The same goes for memory. There is an entire life behind us that I could dip into at any time and experience vicariously, doubtless digging up memories that should stay buried as I do so. Yet I choose not to. True, it becomes awkward when we New Children must fill out forms and have not the slightest clue of our histories, counting down each time on our fingers to discern when we graduated which school when or had which operation where. On the forms, the numbers change every single time.

We are grandchildren of the birth person now; we are not the generation who knew her, but take our lives from the present rather than being shaped by traumas of the past. We have reached a branching point where we are not touched by the nostalgia for someone who is no longer with us--the old school stops for rests in memory at times, but we have only what we have built for ourselves in the experience of this world.

Like the generational gap, we of the new school have little in common with the old.

Our changes, like those of singlets, are the same; we move through the years and evolve to fit our lives. That which we were when younger is not what we are now, nor will it be what we will be later. Yet this shift is on a highly accelerated schedule. Because we are capable of change of the perceived group-version of ourselves at such a direct level, we change more as we wish to than being forced into it by time itself. And, while time and circumstances themselves are what cause us to react, we can view this shift more clearly than if we were standing at ground zero with a fixed sense of perspective. We are hyper-responsive to the environment; we are tailored to fit into a digitized world where information flows as fast as your connection to it can manage.

Does the tradeoff come now? We have compared ourselves on occasion to computers which have more RAM than ROM; in order to continually remake ourselves as we do, we must sacrifice some of the permanence of time and memory. That which begins anew does so without being locked into a past. That is its freedom and its strength.

As a whole, we are notoriously restless when we are in the same social circle for periods of time spanning, on average, a year.
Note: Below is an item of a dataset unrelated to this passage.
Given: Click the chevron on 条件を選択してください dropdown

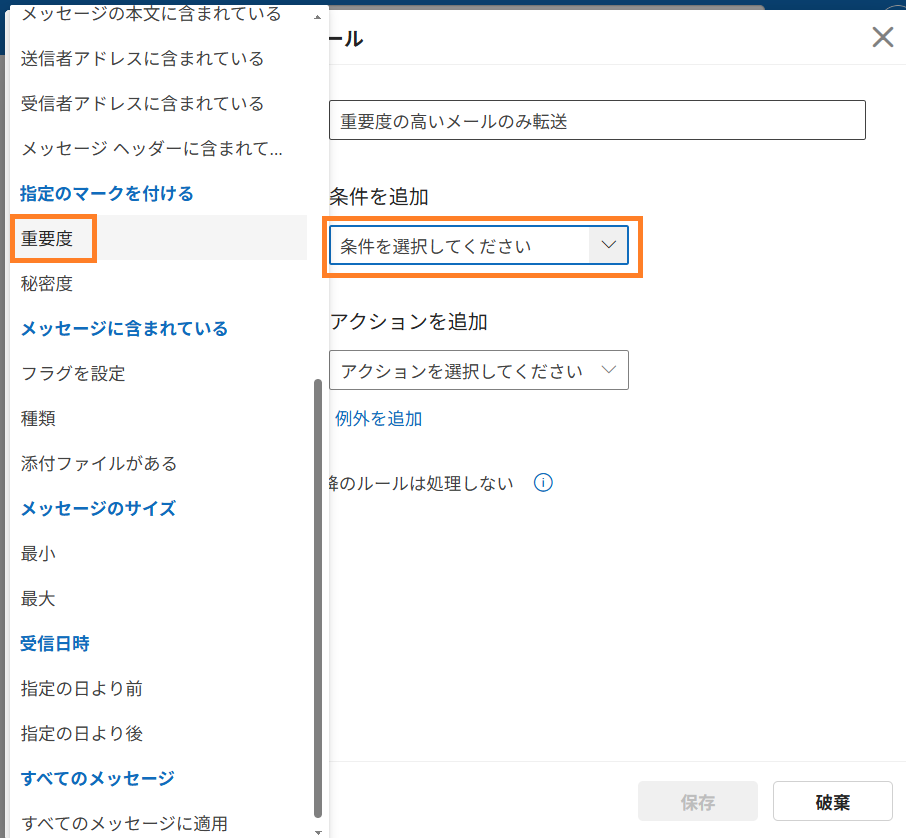Looking at the screenshot, I should coord(609,245).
We are used to losing groups of friends and to moving; apart from this, external people also build up an idea of the group overall, and we must fit into it. This limits the activities of ourselves, and causes us to often wish to start over again, without dragging around what others might have done and to smile with a blank nod while our friends recount old times that we have utterly no personal memory of without borrowing one.

Will there be traces of me left in the future for others of us to look back upon, or will I have allowed Change within myself to progress with the times? We know identity as our selves; we know it as well, when a great shift inside a person occurs to no longer connect them to themselves, that they are possibly a separate person from that again while their own identity fades away. Is there a difference between the growth of a person and the loss of whatever unique characteristics they had to keep them yoked to their origins--whatever sense of self that they no longer retain, but have a new one to replace it with and cannot connect with the old? But is it inevitable? Is it a point of contention? Or shall some of us fade into sleep along the way while others become their own children, their own revised and updated versions that may become completely and utterly different from what they used to be?

Some of us will wake again, and some of us will remain sleeping. Some of us will dissolve into dreams, with their traits and characteristics resurfacing unexpectedly, like the colors of a pair of mismatched eyes in new faces. Some of us will ride the shift of the years, becoming our own legacies. And becoming ourselves all over again.